No Brasil de hoje a realidade é inversa à de Francisco I: perdemos toda a honra, menos o chão.

Vivemos uma entressafra de premissas morais. Nossos homens públicos ignoram regras de cidadania e o respeito devido às leis. A cultura é a do oportunismo descarado. Ética, dignidade, honradez, decoro, integridade de caráter, são princípios presentes apenas no cinismo dos discursos enganadores. O dinheiro é a medida de tudo, não importando de onde vem nem como vem – nas meias, nas cuecas, no paco, na valise, no fundo falso das malas.

Impossível não invocar a lástima do tribuno romano ante o vício e a corrupção da Roma de seu tempo: Ó tempora ó mores! (Ó tempos, ó costumes!) Lá se vão 2.073 anos. Cícero discursou no ano 63 a.C.! Há dois milênios, portanto, o senador romano – que, aliás, veio a ser assassinado – verberava ausência de moral por lá, essa maldita praga que os séculos não dissiparam.

Já a palavra latina “mores”, passou ao português no vocábulo “moral”, que os políticos brasileiros conhecem apenas de ouvir falar. Seríamos nós, seres humanos, deficientes morais atávicos?

Talvez. Pelo menos quanto à moralidade pública - aquela que em tese somos capazes de intuir e desejar – mas que na prática resiste a firmar-se como regra. Eleitos para cargos públicos, os cidadãos se tornam cegos à prevalência das normas do estado de direito, passam a não mais discernir entre o público e o privado.
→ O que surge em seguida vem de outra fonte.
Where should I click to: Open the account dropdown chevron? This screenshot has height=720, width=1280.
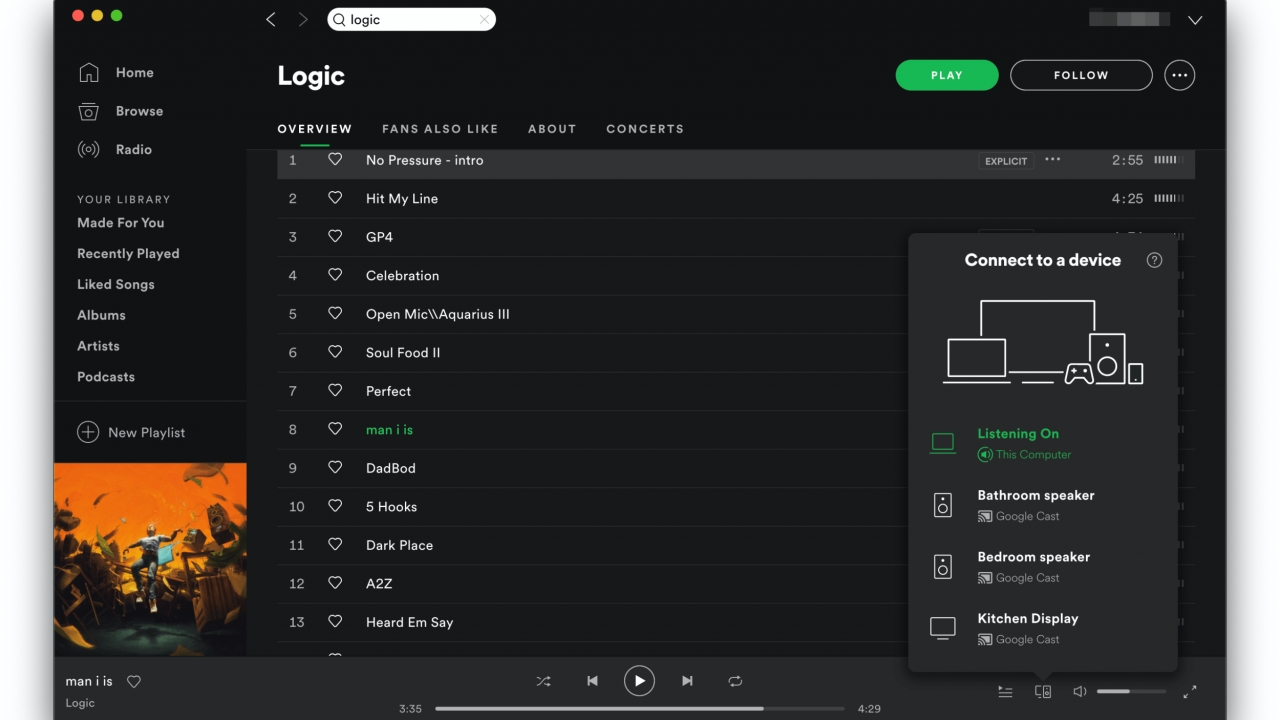[x=1194, y=20]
Como se o exercício da política acanalhasse as pessoas.

A sociedade reage em espasmos ocasionais. Imprensa e ministério público às vezes os importunam levando alguns, não ao abandono, mas ao aprimoramento das práticas delituosas. Os tribunais hesitam: estará mesmo o Brasil preparado para encarcerar “pacientes” de terno e gravata? Mudanças culturais exigem a ajuda do tempo.

Enquanto isto, fazendo tábula rasa das instituições e das leis, políticos insubmissos aos mais comezinhos preceitos da decência violentam a inteligência circundante:
- Pães com frutas cristalizadas para o povo!...

Para Thomas Kuhn, físico americano célebre por suas contribuições à história e à filosofia da ciência, um aparato de idéias, definições, regras, costumes, modelos, métodos, práticas e recursos escolhidos por um determinado segmento humano, constitui o “paradigma” dessa comunidade.

Qual seria então o “paradigma” da classe política brasileira? A corrupção e o uso máquina pública em proveito próprio? Certamente. Mas podemos simplificar e dizer, sem risco de exagero ou erro, que o “paradigma” da classe política brasileira é o furto. Simples assim. O furto. Independente dos eufemismos.

Em artigo não muito recente, Frei Betto escreveu que só se “evita criar espertos através de uma rígida educação ética”. Certo, porém problemático. Pra começar não existe punição prevista para a falta de ética. Somente nos estatutos de algumas categorias profissionais a ética é objeto de lei com previsão de sanções.

A ética tem que vir do berço, da formação familiar do indivíduo. Não há como ministrar princípios éticos a adultos com vícios e desvios de caráter. Vá explicar a eles que “dar a volta na lei” é algo antiético, e não prova de inteligência e astúcia!

Só para citar um exemplozinho bobo, que muitos dirão nem vir ao caso: A lei brasileira fixa um prazo a partir do qual a propaganda eleitoral é permitida. Antes desse prazo, a propaganda é ilegal.

Às vezes fico pensando como pode alguém que deseja ter em suas mãos o destino de um povo ser capaz de simplesmente fingir que uma lei não existe.